__TEXT SECTION__
Chapter 15 IT and Computer Application
15.1 Information Revolution
Information Revolution refers to the fundamental changes in the production and use of information, occurring in the late 20th century. Human societies throughout history have had “information specialists” (from traditional healers to newspaper editors); and they have had
“information technologies” (from cave painting to accountancy); but two interrelated
developments, social and technological, underpin the diagnosis that an information revolution is now occurring.
15.1.2. The Direction of the Information Revolution
The outcome of the information revolution is seen by some commentators as likely to be as profound as the shift from agricultural to industrial society. Others see the transformation as essentially a change from one form of industrial society to another, as has happened in earlier technological revolutions.
One major issue is how rapidly social institutions adapt to take advantage of the new ways of doing things that new IT makes possible. While some jobs and some areas of people’s lives do
seem to have changed rapidly, many others appear to have been affected relatively little. Historians point out that it can take a very long time for what in retrospect seems the obvious way to use a technology to become standard practice. For example, electric motors were first used as if they were steam engines, with one centralized motor powering numerous devices, rather than numerous small motors, each powering its own appliance.

__SOURCE MATERIAL__
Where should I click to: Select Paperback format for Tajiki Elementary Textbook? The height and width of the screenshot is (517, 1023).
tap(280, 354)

__PROBLEMS AND TASKS__
(1) Can you transcribe the information revolution passage starting at "Chapter 15 IT" and ending at "is now occurring."?
(2) How would you translate this sentence from the information revolution passage into Spanish: "The outcome of the information revolution is seen by some commentators as likely to be as profound as the shift from agricultural to industrial society."

__RESULTS FOR THE EXERCISE__
(1)
Chapter 15 IT and Computer Application
15.1 Information Revolution
Information Revolution refers to the fundamental changes in the production and use of information, occurring in the late 20th century. Human societies throughout history have had “information specialists” (from traditional healers to newspaper editors); and they have had
“information technologies” (from cave painting to accountancy); but two interrelated
developments, social and technological, underpin the diagnosis that an information revolution is now occurring.

(2) Algunos comentaristas consideran que el resultado de la revolución de la información probablemente será tan profundo como el paso de la sociedad agrícola a la sociedad industrial.